Taseko Mines Ltd. (TSX:TKO) filed a notice of claim in B.C. Supreme Court on Thursday targeting the Western Canada Wilderness Committee and one of its employees over statements the environmental group has made about the company's New Prosperity gold and copper project.

The project has faced fierce opposition from environmentalists and local First Nations communities and was rejected by a federal government environmental review in 2010.

Late last year, Ottawa agreed to hear a second environmental review after Taseko promised changes designed to address environmental concerns -- but those changes have done little to quiet opponents such as the Wilderness Committee.

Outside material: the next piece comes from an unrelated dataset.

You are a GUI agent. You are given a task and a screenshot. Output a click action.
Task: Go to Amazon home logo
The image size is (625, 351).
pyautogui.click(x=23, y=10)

Taseko's lawsuit focuses specifically on postings to the group's website and Facebook account that claim the New Prosperity proposal will harm Fish Lake and Little Fish Lake.

The notice of claim says the online postings wrongly allege the Taseko mine will deposit toxic material into the lakes, turn them into tailings ponds and pollute the headwaters of a major river system.

The company also says the group has wrongly accused Taseko of failing to address concerns raised by a federal environmental review and attempting to deceive the B.C. and federal governments.

The notice of claim, which contains unproven allegations that haven't been tested in court, asks for damages and an injunction to have the online material removed.

"Taseko welcomes a full, thorough and open process to evaluate the merits of the New Prosperity project," Russell Hallbauer, CEO of Taseko, said in a news release issued Thursday.

"We cannot, however, stand idly by when certain parties such as the Western Canada Wilderness Committee mislead the public."

Joe Foy, national campaign director for the Western Canada Wilderness Committee, dismissed the legal action as a "slap lawsuit" designed to silence criticism.

Foy said his group plans to defend itself against the lawsuit, and he suggested the company's notice of claim doesn't accurately reflect what's currently on the Wilderness Committee's website.

Foy noted the Wilderness Committee made changes in recent weeks after complaints from the company. For example, the web page quoted in the notice of claim no longer refers to Fish Lake as a "tailings pond."

"We called Taseko mines and told them we did not think anything we said was actionable, that we were willing to look at the thing that we had up on our website and make some changes, which we did," Foy said in an interview.

"We feel we behaved reasonable in this, but we do not agree that we're guilty of libel so we'll defend ourselves in court."

Earlier this week, a court overturned an injunction that was preventing exploration work at the proposed site, located 125 kilometres southwest of Williams Lake, B.C.

In December, the Tsilqhot'in First Nation was granted a court injunction to stop Taseko from undertaking exploratory work. The band wanted the court to keep the mining firm out of its territory, preventing it from doing any work until the B.C. Appeal Court rules on the band's case involving aboriginal title in certain claim areas.